Location: Lat: 33.46071 Long: -117.62400
March 17, 2012 4:02 pm
Date: March 17, 2012
Location: San Clemente, CA, 92673
Region: Coastal Chaparral/Mediterranean
Time: 8:30 A.M.
Temp: 60-46 degrees F
Hey there, well done and useful website. Saw this big guy/gal in the A.M. about 6ft. up a wall in my dimly lit hallway, after a night and morning of rainfall. Caught it in a glass cup using a paper towel and a band to seal it up. He’s one of the largest non-widow or non-tarantula I’ve ever seen around here, and I know he isn’t dangerous in the least, yet I still don’t know exactly what species it is…
Using the camera and ruler on my phone, I took pictures and measurements of the spider. Some measurements had to be made through the glass, so the exact specifications of this individual may be in slight error…
BEHAVIOR: It seemed quite comfortable with its front sets of legs in the forward-swept and curved position when resting. Which it did a lot of, even when approached within a few inches. Any closer than about 2-3 inches would yield a quick yet minor response of a few paces away from whichever direction the annoyance was coming. Very docile and mild mannered spider when left to be observed and not touched. I sadly noticed it was missing a leg. I hope it was not from my encounter, I try to be careful, but the spider didn’t seem terrible hindered by the loss anyway. After about 20 min of obsessing over it, I released it into my garage where it will do some good and not get murdered by my family of bug-hating baboons….

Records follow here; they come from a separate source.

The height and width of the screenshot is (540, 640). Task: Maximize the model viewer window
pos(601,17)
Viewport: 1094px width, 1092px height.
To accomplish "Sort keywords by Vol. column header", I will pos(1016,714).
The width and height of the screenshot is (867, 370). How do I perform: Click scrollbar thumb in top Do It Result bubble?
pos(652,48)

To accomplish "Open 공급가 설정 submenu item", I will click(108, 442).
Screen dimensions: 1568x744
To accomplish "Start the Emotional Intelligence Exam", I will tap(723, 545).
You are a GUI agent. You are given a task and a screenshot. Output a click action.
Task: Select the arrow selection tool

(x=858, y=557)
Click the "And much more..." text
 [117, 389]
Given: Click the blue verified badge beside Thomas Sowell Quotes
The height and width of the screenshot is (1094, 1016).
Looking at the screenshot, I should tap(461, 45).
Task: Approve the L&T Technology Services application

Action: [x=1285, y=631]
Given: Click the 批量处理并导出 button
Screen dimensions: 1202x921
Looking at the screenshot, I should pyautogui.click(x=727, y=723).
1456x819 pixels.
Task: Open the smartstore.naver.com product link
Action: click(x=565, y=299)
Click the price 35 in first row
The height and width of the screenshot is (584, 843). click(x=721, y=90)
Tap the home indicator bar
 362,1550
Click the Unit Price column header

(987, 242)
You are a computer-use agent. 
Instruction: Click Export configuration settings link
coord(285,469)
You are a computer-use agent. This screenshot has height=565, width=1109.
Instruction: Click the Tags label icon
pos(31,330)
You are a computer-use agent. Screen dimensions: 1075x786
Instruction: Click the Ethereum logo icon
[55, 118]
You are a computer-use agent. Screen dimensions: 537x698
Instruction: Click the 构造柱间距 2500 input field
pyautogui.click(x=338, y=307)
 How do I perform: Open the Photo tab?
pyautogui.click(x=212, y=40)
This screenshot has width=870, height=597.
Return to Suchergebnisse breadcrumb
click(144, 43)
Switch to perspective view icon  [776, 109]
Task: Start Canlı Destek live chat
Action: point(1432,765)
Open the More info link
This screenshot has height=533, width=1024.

COLOR: Tan to yellowish/brown hue throughout body, dark rings on joints of legs, black pattern of stacked diamonds on abdomen
Total Leg Diameter: 1.57 in
Total Abd./Thrx. Length: .3 in
Abd. Length: .13 in
Abd. Width: .11
Thanks again for reading and for the awesome site. Keep it up guys!!
Fellow bug lover,
Signature: Bryan Sheaks
Thanks for the compliments. This is one of the Giant Crab Spiders in the family Sparassidae, and we are relatively certain it is in the genus Olios. According to BugGuide, the genus is found in the southwestern portion of the United States, though BugGuide only covers species in North America north of Mexico.